Here is my first real go at capturing clusters with my Nexstar 4SE OTA and Canon 1100D combo on an unguided HEQ5 Pro. All stacked in DeepSkyStacker and processed in StarTools and Krita. Krita is very cool and easy to use and can handle the 16bit tiffs from StarTool. Lights and darks all 20s and biases 1/4000s, all at ISO 6400.
This is my latest M42 captured on my Canon 1100D thru a Nexstar 4SE OTA mounted on a HEQ5 Pro. Stacking was done in Deep Sky Stacker and Processing in StarTools. I know it looks very gaudy but I like it. To me, it looks like we are peering thru furnace clouds into the blue white heat of the stellar foundry within. There is even a hint of some Pillars of Creation type features around the blue core.
Image was composed of 189 lights, 22 darks and 23 biases. All shot at ISO 6400 with 20s for lights and darks and 1/4000s for biases. Mount was unguided.
StarTools creator Ivo took pity on my processing efforts and produced the image below from my data. Talk about chalk and cheese. You can see his processing workflow here.
I normally keep my mounts poorly aligned to allow testing of DSSR’s autoguiding feature. However, I wanted to take some deep sky shots so thought I better drift align first. Drift aligning is done in 2 steps and you can use the Sun, Moon, planets or stars as drift targets.
First, setup DSSR looking at a target in the South (or North if you are South of the equator) with roughly 0 degrees declination and open the Autoguide window and its Graph window.
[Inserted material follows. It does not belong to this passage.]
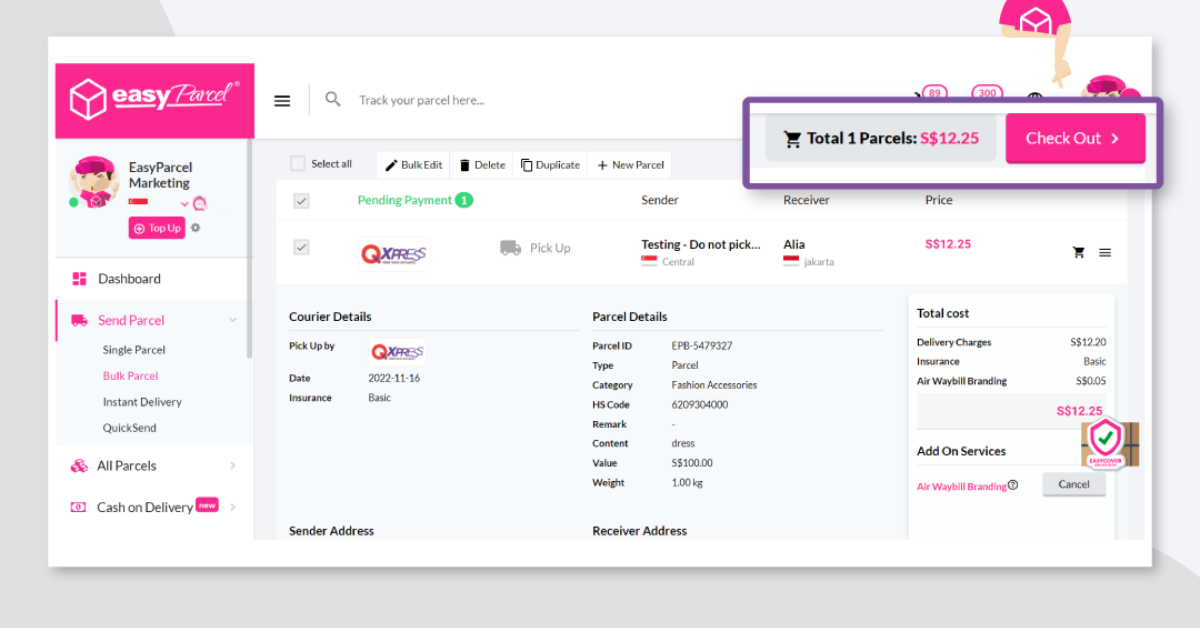Expand the All Parcels sidebar menu
Viewport: 1200px width, 628px height.
[x=233, y=466]
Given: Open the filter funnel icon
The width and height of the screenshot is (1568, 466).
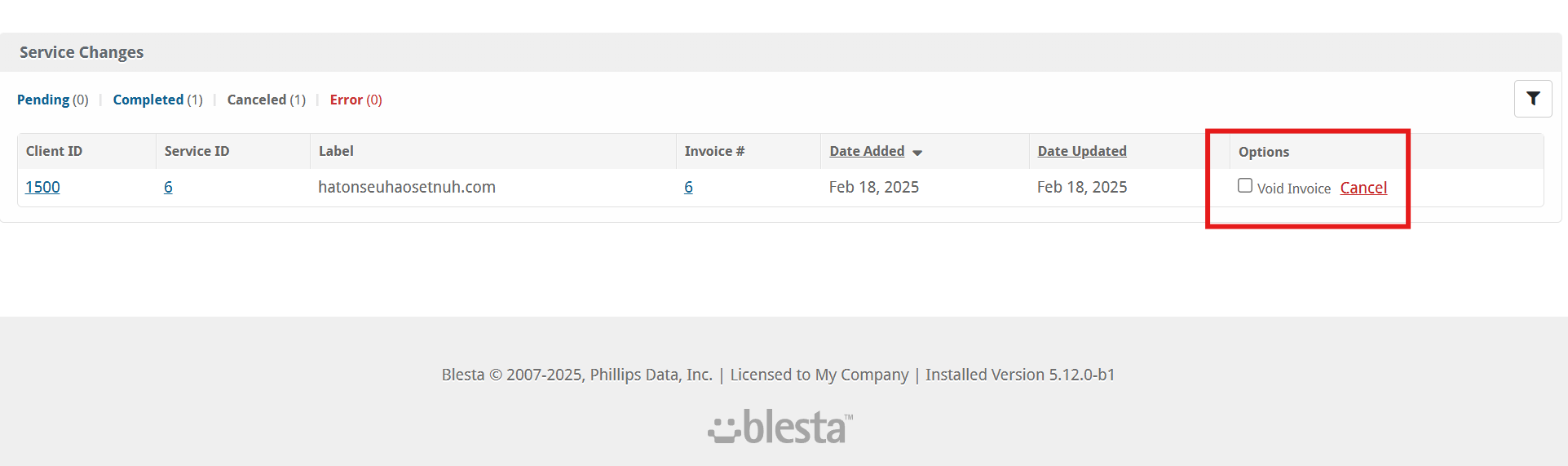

Right click on the target (I used a sunspot) which will turn on the drift monitoring mode and watch how the mDV line drifts off the horizontal. Stop monitoring, adjust your east-west mount adjustment screws and start monitoring again. If the slope of the mDV line gets steeper you have adjusted in the wrong direction. Repeat this process until the mDV line is horizontal like this screenshot.
Next, choose a target near the eastern or western horizon. Repeat the monitoring process but this time adjust the north-south screws on your mount to get mDV horizontal like below.
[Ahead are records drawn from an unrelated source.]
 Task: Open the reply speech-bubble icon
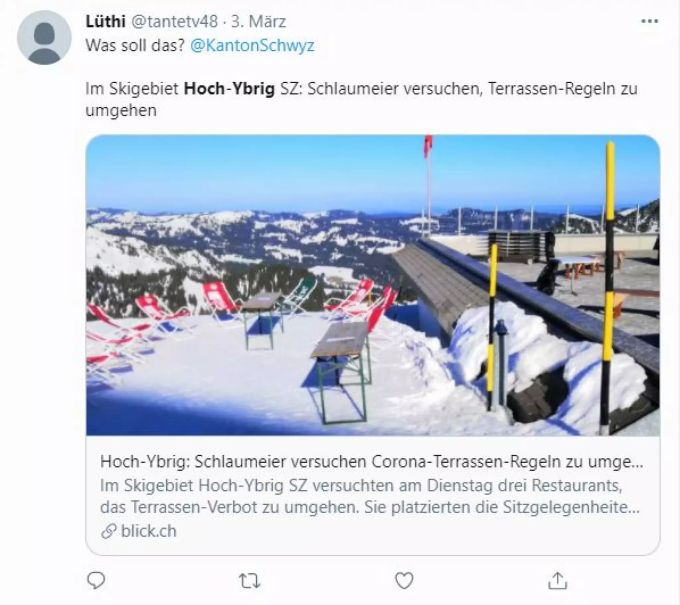pyautogui.click(x=96, y=580)
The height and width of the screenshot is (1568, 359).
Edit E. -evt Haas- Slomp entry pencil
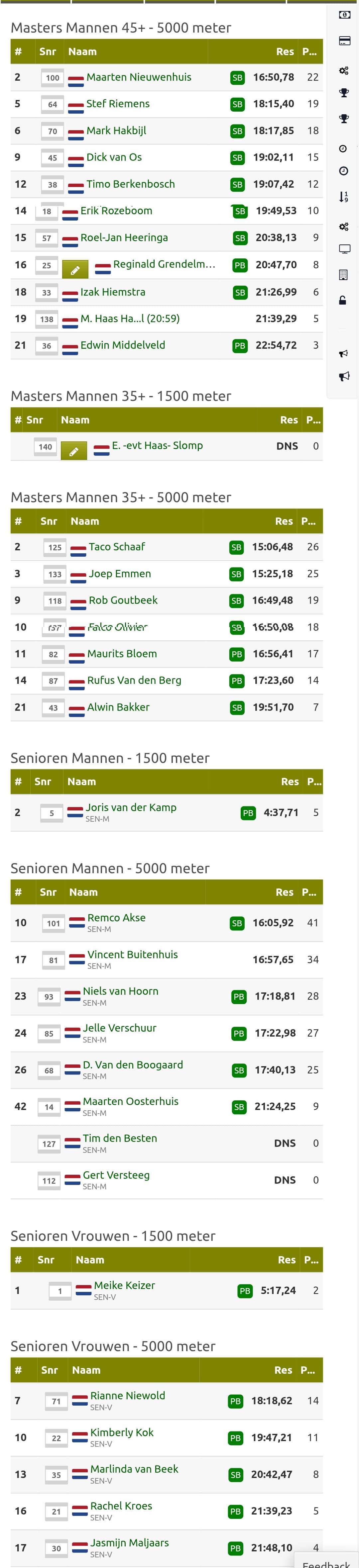coord(74,451)
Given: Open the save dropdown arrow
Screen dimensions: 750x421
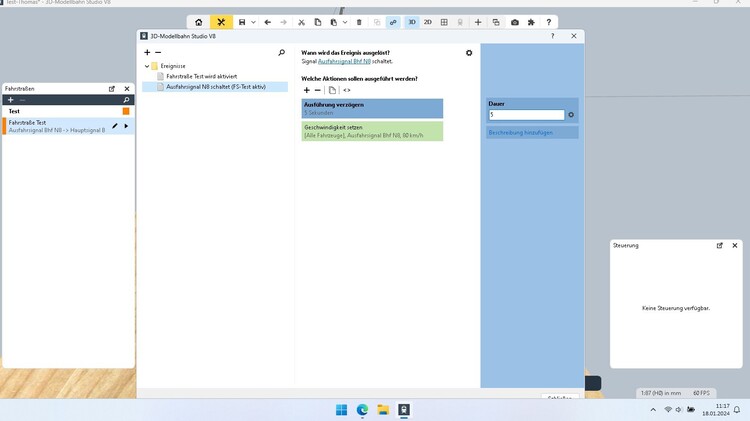Looking at the screenshot, I should coord(253,22).
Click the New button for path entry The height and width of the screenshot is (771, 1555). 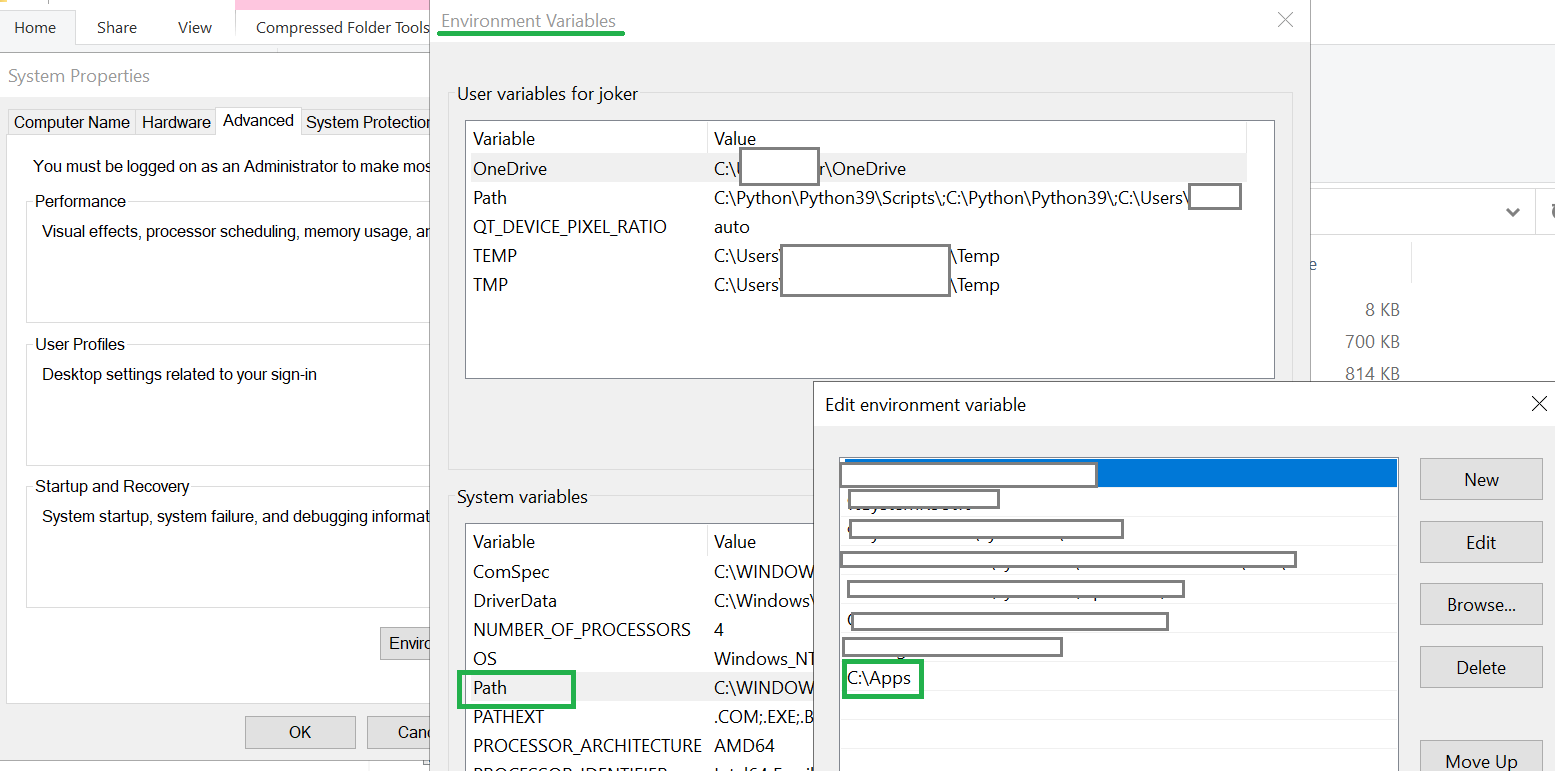point(1480,479)
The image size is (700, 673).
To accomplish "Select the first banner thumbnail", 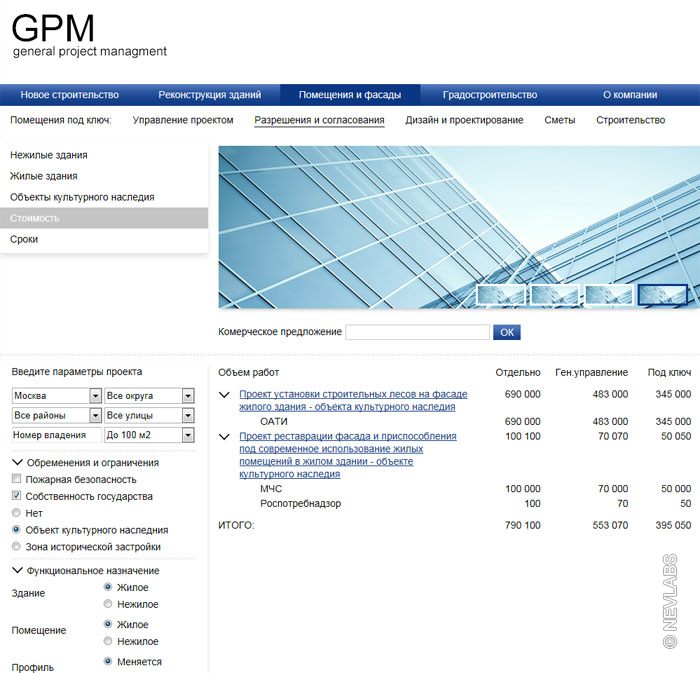I will (501, 294).
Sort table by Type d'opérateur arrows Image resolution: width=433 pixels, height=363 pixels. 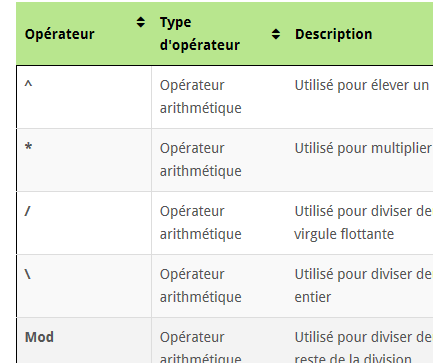[x=276, y=34]
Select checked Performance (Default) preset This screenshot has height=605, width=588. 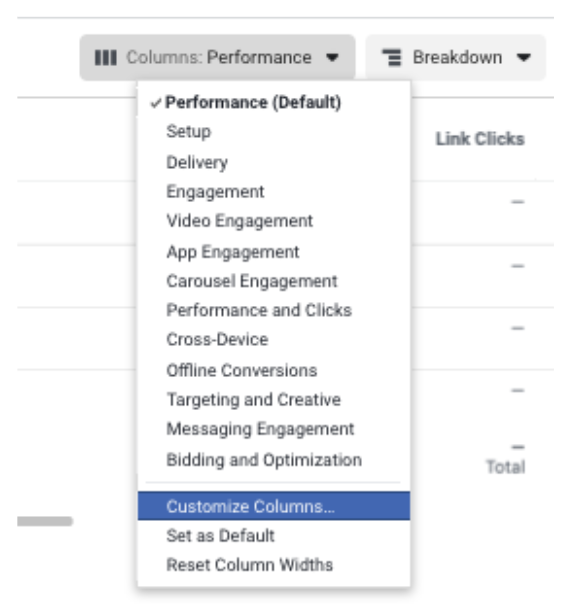pyautogui.click(x=274, y=103)
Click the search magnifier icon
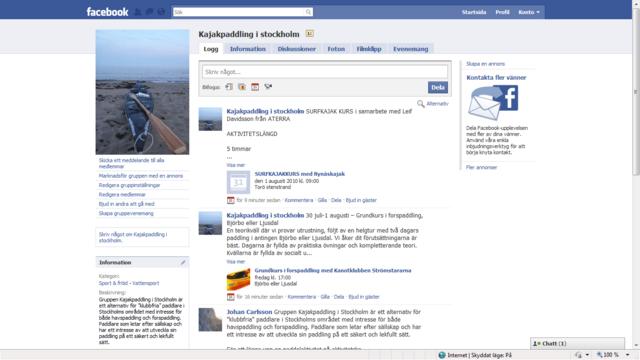Image resolution: width=640 pixels, height=360 pixels. (309, 12)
You can see above that I over-adjusted and the mDV curve started to climb. I then had to adjust in the other direction to bring the curve horizontal. I am now drift aligned.
ps Make sure you set your scope rate to suit your drift target.
Managed to get this winter’s first shots of M42 last night with my Canon 1100D/Nexstar 4SE OTA/HEQ5 combo. Clouds and poor alignment meant I only got 36 decent shots of 10s at ISO6400 at prime focus. Stacking was done in DeepSkyStacker with post-processing in StarTools.
Just tried out my new 1100D at prime focus thru my 4SE’s optical port in alt-az mode. I captured 90 frames (each 20s x ISO6400) using Canon EOS Utilities and then used AstroKam to filter them down to 56 good frames. DeepSkyStacker did its stacking magic and then Star Tools brought out the detail and colors.
Click on the image to see the original or click this link to see a zoomable version.
Update: I actually captured in 3 batches to give a total of 114 good light frames. Below is the new result and it looks like the extra frames give more detail in the fainter regions.
Again, here is a zoomable version.
This was taken with my Canon A810 looking thru my Nexstar 4SE in alt-az mode. Stacked in DeepSkyStacker and processed in Star Tools then Gimp.
Here is my latest AstroKam shot of M42 in Orion taken with my £50 Canon A810 mounted on my Nexstar 4SE in alt-az mode. AstroKam automatically slewed to M42 during an all-night survey and spent 60 minutes shooting lights, darks and offsets. The best 43 lights were selected using AstroKam’s Sort module and stacked in DeepSkyStacker and processed in the beta version of Star Tools.
UPDATE: Ivo of Star Tools showed me how to process my FITS files and here is his take on my M42 below. He used Star Tools’s Repair module to turn my arrowhead stars into points – not bad for an alt-az mount.
I just tried out my new 1100D with a Canon 75-300 zoom on some deep sky objects. The camera was mounted on a Nexstar 4SE mount in alt-az mode aligned using 1 star with no guiding. My location is in a heavily light polluted city. Capture was by the Canon EOS utility program which captured around 30 shots at 30 seconds and 1600 ISO for each object. Stacking was done in DeepSkyStacker and post processing in Star Tools.
Still getting the hang of the software but I am pretty pleased with my first efforts at deep sky. I am still trying to figure why the stars are little triangles – vibration or lens distortion? Click on any image to view the original frame.
This 20 second video shows a 2 hour capture session using my Canon A810 mounted on my Nexstar 4SE in alt-az mode.
I used AstroKam’s new Sort routine to pick out the best captures which were stacked in DeepSkyStacker. Star Tools then brought out the details and colors to produce this image. Pretty good for a £50 camera?